Just underneath the shutter release, near the top of the grip, is a little protruding dial that’s used for exposure adjustments. This replaces the huge dial found close to the shutter release on the A7. While the brand-new dial is a little fiddly to discover when you experience cold fingers, that is a better control set up than on the initial A7.


Normally, we were keen to research the performance of the A7 II’s stabilization system. With all the camera with the Carl Zeiss Vario-Tessar FE 24-70mm f/4 ZA OSS lens mounted, which is stabilized, we found we’re able to get acceptably sharp outcomes at 70mm utilizing a shutter acceleration of 1/6sec. While this stabilization doesn’t quite meet up with the 4.5EV optimum claimed by Sony, it is extremely good. It’s important to understand that the results may differ from individual to individual and elements such as just how much espresso you’ve drunk can impact!

The automated white balance system can be a good performer and can be relied upon in an array of lighting conditions. As usual, it struggles a little under some artificial light, but it’s very simple to set a Custom made white balance value. You merely navigate through the white stability options to the Custom made Setup choice, press the button at the center of the navigation controls to choose it, then aim the zoom lens at a neutral focus on before pressing the central switch again. You then have the choice to assign the documented worth to 1 of the three custom made settings for later selection.

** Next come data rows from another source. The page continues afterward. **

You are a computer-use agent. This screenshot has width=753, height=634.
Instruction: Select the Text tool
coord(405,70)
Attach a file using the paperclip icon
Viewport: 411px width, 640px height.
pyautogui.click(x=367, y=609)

When shooting outdoors in the bright winter sunshine, we discovered that a lot of my images benefitted from dialing just a little negative exposure compensation with all the A7 II’s 1200-zone evaluative metering program. In some cases, I did so this to withhold the highlights and in others to provide better color straight from the camera. The advantage of an electronic viewfinder is usually that you can start to see the impact of any exposure adjustments before acquiring the shot, therefore the dependence on exposure compensation is not a major drama.

As the A7 II’s AF system is quite capable, professional or enthusiast sports photographers are most likely better off with cameras just like the Canon EOS 7D Mark II or Nikon D500 which provide them with greater control over what sort of subject is tracked. I came across the A7 II could match a runner and create a series of sharp pictures in daylight, with just a few having missed focus.